Summer of LeeBong 2.0

The news brings word that LeeBong James has opted out his contract with the Miami Heat, a professional flea circus in Florida. This means LeeBong will spend the height of the summer getting wined and dined by rich Jewish guys promising him the world, while the sporting media gushes over his wonderfulness. ESPN will then have a special broadcast to announce where LeeBong will play next year.

James indicated that he welcomed the opportunity to become a free agent and have the same level of flexibility he was afforded in 2010, when he signed with Miami after spending his first seven years in Cleveland.

“Being able to have flexibility as a professional, anyone, that’s what we all would like,” James said last week. “That’s in any sport, for a football player, a baseball player, a basketball player, to have flexibility and be able to control your future or your present. I have a position to be able to do that. … There’s a lot of times that you’re not in control of your future as a professional.”
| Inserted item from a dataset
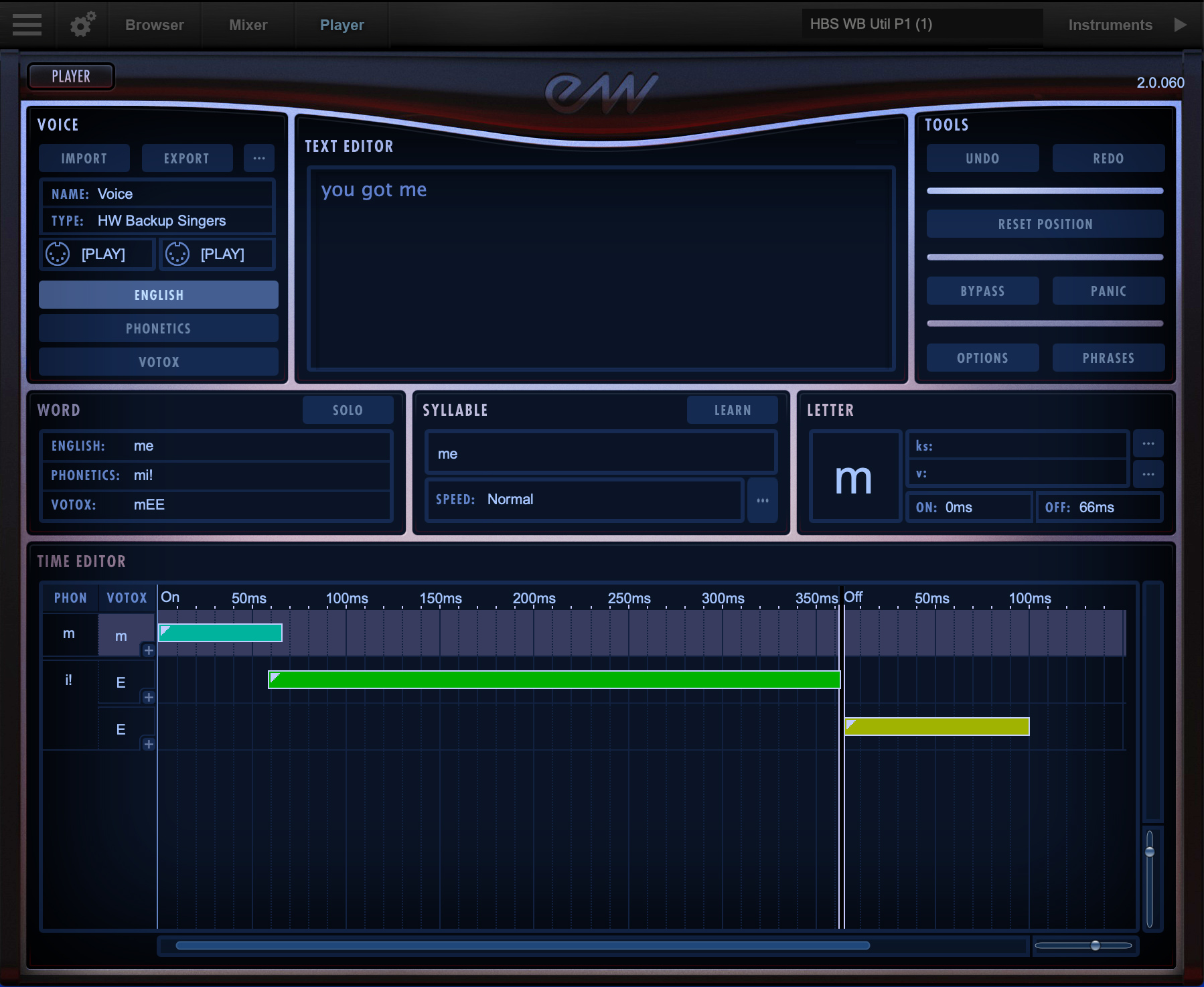Open extra options for the v field
The width and height of the screenshot is (1204, 987).
[1148, 473]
In his four seasons in Miami, the Heat have gone to the NBA Finals four times, winning two championships. James could join Shaquille O’Neal as the only players in league history to lead the NBA Finals in total points scored and then play for a different team to start the following season, according to the Elias Sports Bureau. O’Neal played for the 2003-04 Los Angeles Lakers, who lost to the Detroit Pistons in the NBA Finals, and was traded to the Heat in the offseason.
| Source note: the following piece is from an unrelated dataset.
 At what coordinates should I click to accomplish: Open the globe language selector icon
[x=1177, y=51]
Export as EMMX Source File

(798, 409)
If James departs, he would be leaving a historic opportunity on the table. Only one team in NBA history has appeared in at least five consecutive NBA Finals, the Boston Celtics, who reached 10 straight from 1957 to 1966.

With James and Carmelo Anthony officially opting out of their contracts, multiple teams — including the Cleveland Cavaliers, Atlanta Hawks and Lakers — have begun the process of exploring roster moves that would create sufficient salary-cap space to sign 2014’s marquee free agents in tandem, sources close to the situation told ESPN.com.
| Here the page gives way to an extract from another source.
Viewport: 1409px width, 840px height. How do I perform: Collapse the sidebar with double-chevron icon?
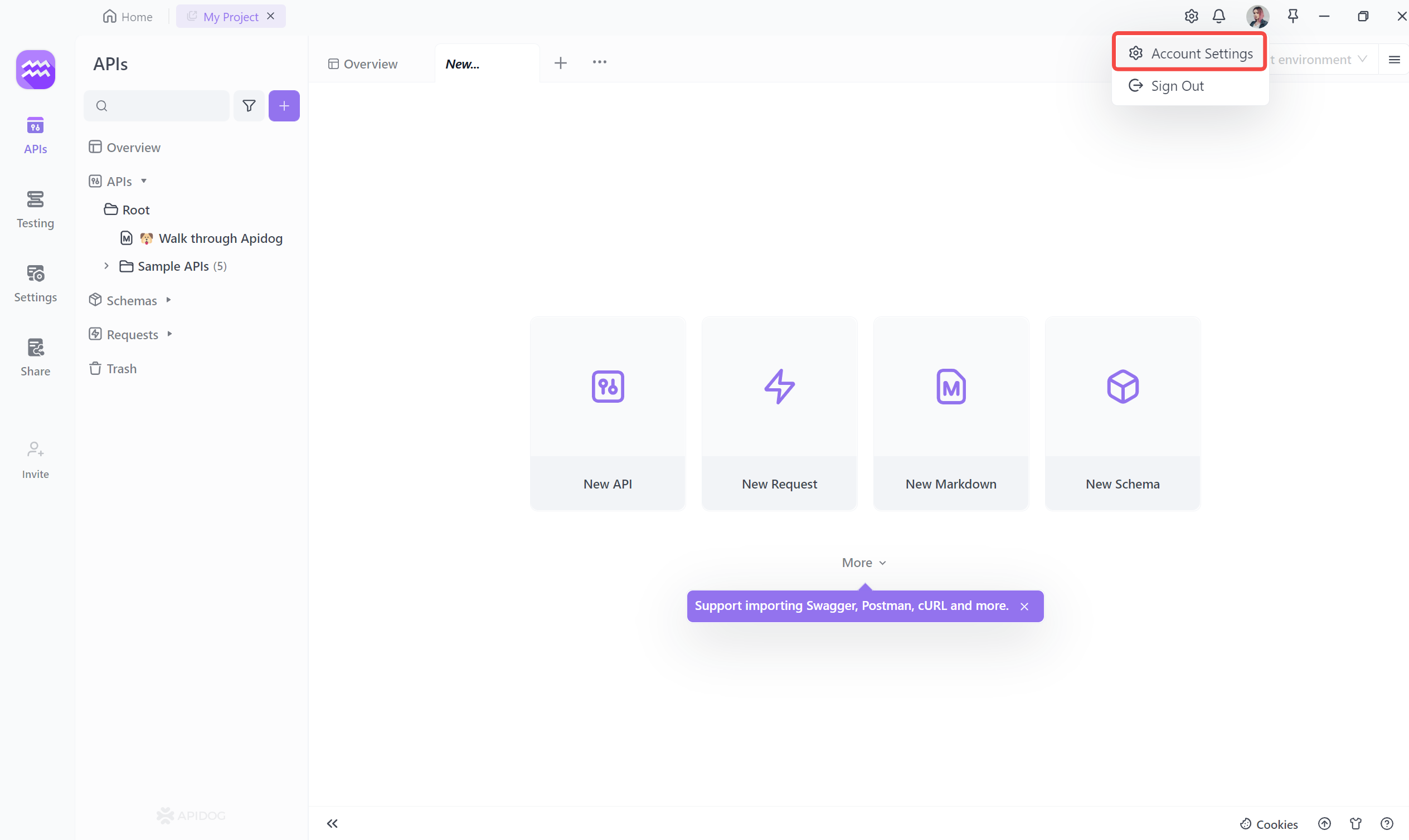click(332, 823)
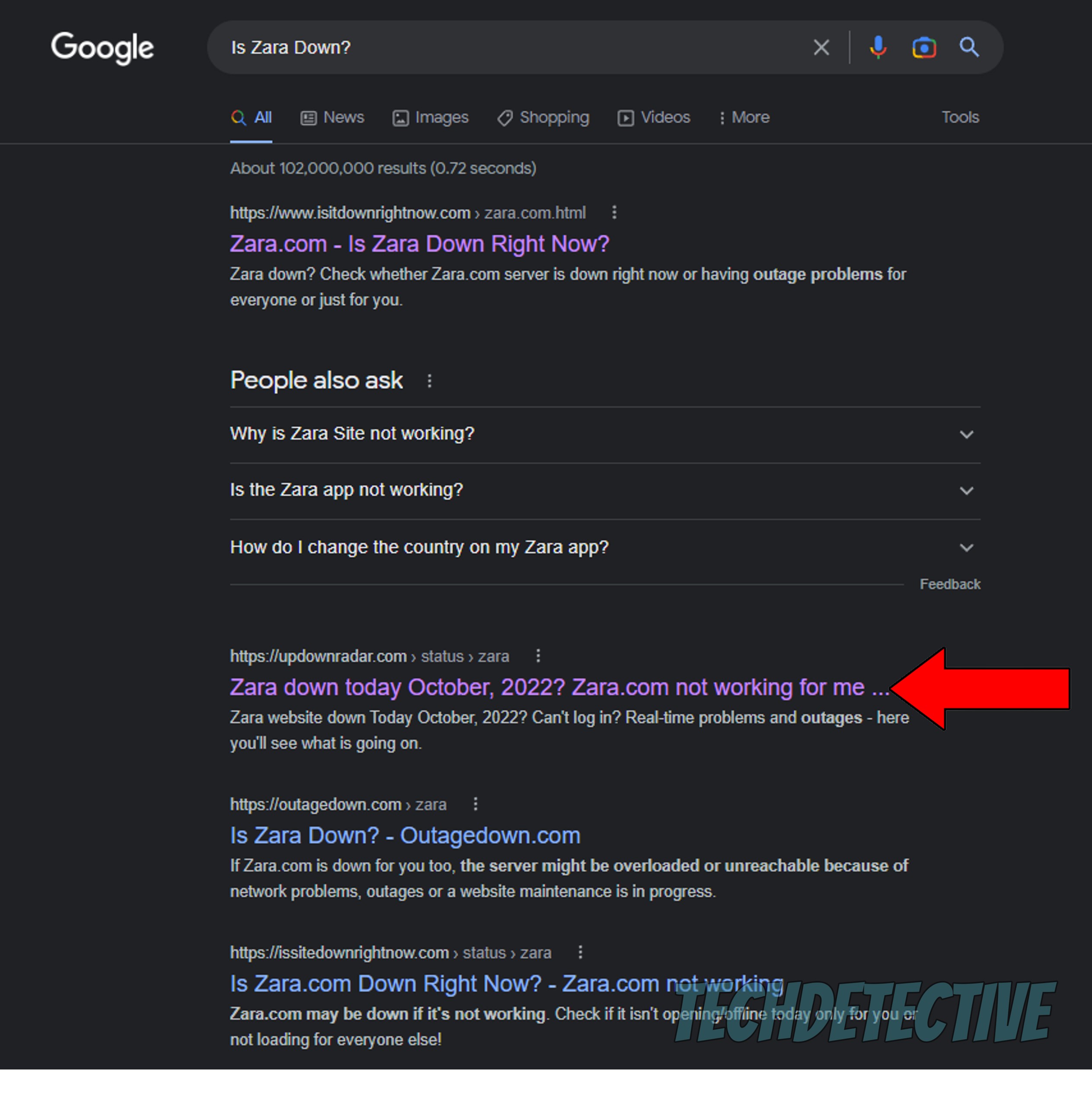
Task: Switch to the Images tab
Action: tap(430, 118)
The NBA is the worst run sports league on earth. In every other sport, good owners willing to pay competent managers can build solid, profitable franchises. In the NBA, you either hit the “lottery” and get a great young player or you get picked as the next stop on the traveling caravan of stars. Owning an NBA team is not about winning, but about money laundering and pointless entertainment.

That said, James is a good star for the millennials. Their’s is a transactional existence where the past has no grip on the present. Loyalty to the hometown in the case of Cleveland or loyalty to the men who put together the Miami deal means nothing to LeeBong James. All that matters is what he can get next because all that matters to LeeBong is his happiness. That’s a quality you see with the millennials. They are so self-absorbed they barely notice there are other human beings around them.

If James was just chasing the money, it would be understandable. These guys have a short time to make millions. Most of them are morons who blow their money on flunkies and baby-mommas, so getting as much as they can makes sense. It is harder to blow through $100 million than $80 million. But, that’s not what it’s about for the superstars like James. He’s just a megalomaniac seeking the next pat on the head.

Imagine a generation of these with absolutely no loyalty to anything, rushing about looking for the next pat on the head. Think of that when you hear how the millennials want “self-actualizing careers” rather than just making money. It’s what the Clinton kid meant when she honked out this nonsense the other day. Most people think she is lying and James is really just chasing money, just a different way. Maybe. They certainly seem to believe their bullshit though.

3 thoughts on “Summer of LeeBong 2.0

  1. LBJ is trying to catch up with Kobe Bryant (5 NBA championships) and Michael Jordan (6 rings), but he’ll never catch up with Bill Russell (11 championships). LBJ is a terrific physical specimen and a pleasure to watch in an era when the written rules of the game are no longer enforced. It isn’t your classic BB anymore, not after MJ ruined it.

  2. Someday I’d like to see a pro basketball player with a name like ‘Oliver Stanfield Winthrop.’